I will say this for the undiluted scumbag: it's not so much that they contrast against the heroes, as that they contrast against the sane villains. And there is something pitying and pathetic about them when they're demolished, because they have nothing to fall back on.

You really do get highs and lows with 'em.

3:17 PM  
Blogger Arachne Jericho said...

Also, there's the undiluted scumbags who are comic relief. See re: Mr. Croup and Mr. Vandemar in _Neverwhere_.

3:18 PM  
Blogger David Anthony Durham said...

Tia,

Thanks. I have to admit it's hard for me to think of purely evil characters. I mean, I always feel like I understand some level of vulnerability in them, some reason they are as they are. I say that's true for all my Acacia characters... although maybe less for for Maeander. He does seem to just enjoy infliction damage.

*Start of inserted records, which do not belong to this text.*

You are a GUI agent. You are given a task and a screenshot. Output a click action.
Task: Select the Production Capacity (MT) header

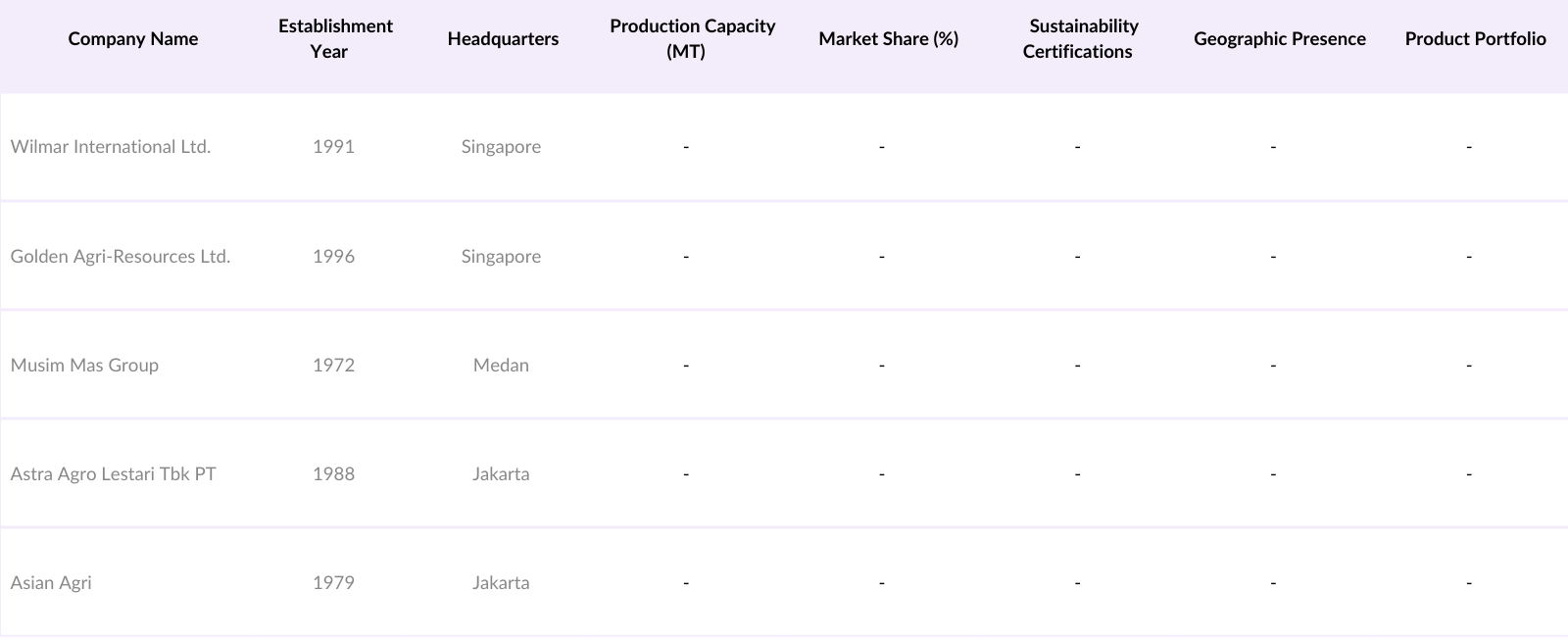click(692, 39)
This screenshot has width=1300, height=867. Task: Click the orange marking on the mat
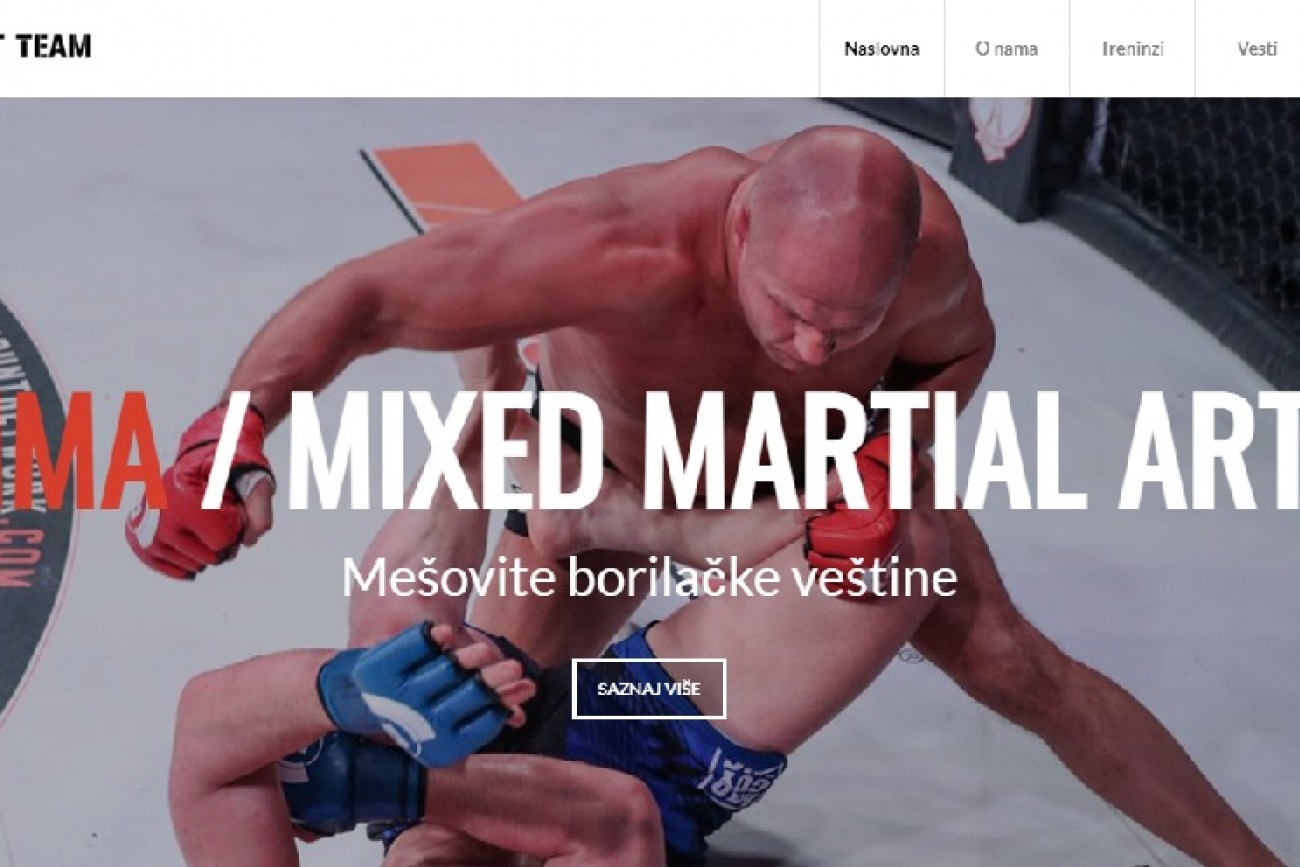pos(441,184)
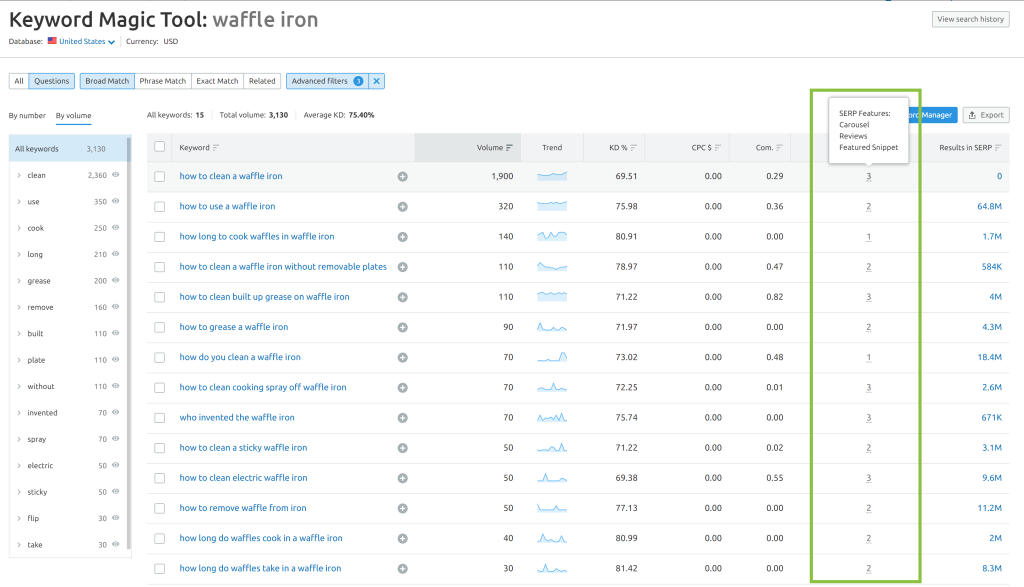Select checkbox for 'how to remove waffle from iron'
This screenshot has width=1024, height=587.
point(160,508)
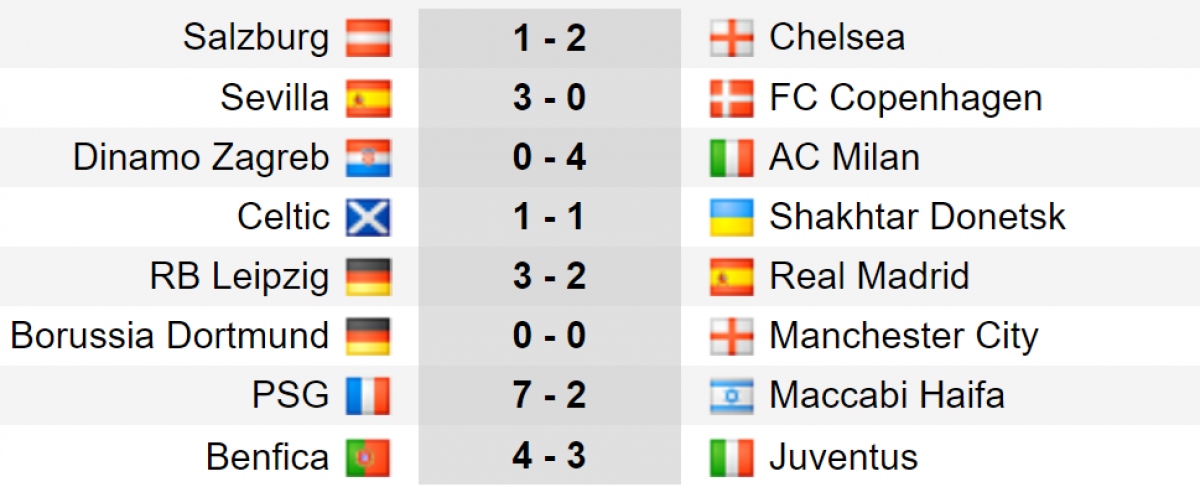Open the Benfica 4 - 3 Juventus score

[x=549, y=457]
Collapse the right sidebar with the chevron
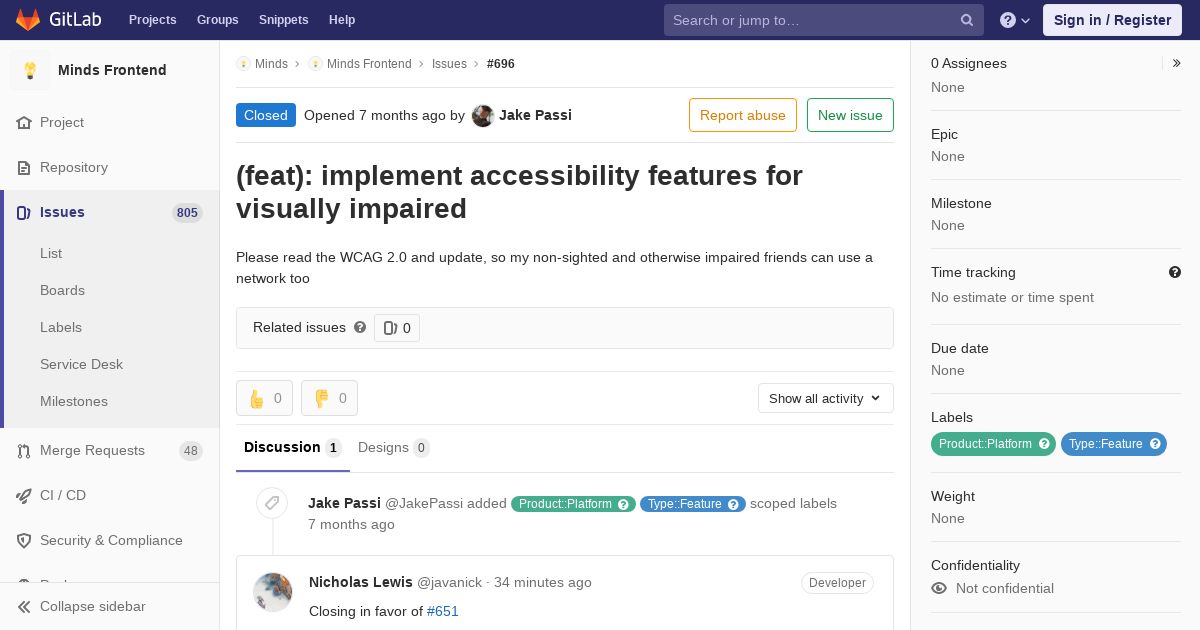The height and width of the screenshot is (630, 1200). point(1177,63)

There is one character so far in The Other Lands that's pretty twisted, a Leagueman named Sire Neen. He does have a reason for hating the people he does, but he nurtures that hatred in some... unfortunate ways...

Andrea,

Do you often get US versions of novels in NZ bookstores? I'm assuming that my UK publisher is more likely to distribute books in NZ, and they won't be pubbing for three more months...

Arachne Jericho,

Hello. Good point about Cersei. I'm not sure if I enjoy reading about her because she's so horrible, or if I like it DESPITE the fact that she's so horrible. Either way works - when Martin's in control.

5:43 PM  
Blogger Andrea Eames said...

Ah, that would explain it. Oh well, looks like I will be waiting a while longer then :) But I am very much looking forward to reading it.

Andrea

6:54 PM  
Anonymous Anonymous said...

Take this with whatever grain of salt you like, but I am a HUGE wimp when it comes to bad things happening to characters I love. This is a flaw in my own writing, as I often make things very cushy for my beloved ones. No hard choices, no really bad stuff happening. Bad writer, no cookie!

I get really uncomfortable when other writers do mean, mean things to characters who don't deserve it, even though that is what you're supposed to do. So I vote NO on unequivocal bad people.

that said, you should probably ignore me completely.

1:36 AM  
Blogger David Anthony Durham said...

ABW,

Who could ever ignore you completely?

12:45 PM  
Blogger James McLauchlan Johnston said...

Scumbags eh?

How about Chigurh in Cormac MacCarthy's No Country For Old Men?

He's about as unmotivated a psychopath as you're ever likely to read.

His whole toin coss chat, and blank retorts to his victims' pleading.

I like a good baddie.

10:40 PM  
Blogger David Anthony Durham said...

They are memorable... And what's a goodie to do with a baddie to get into it with?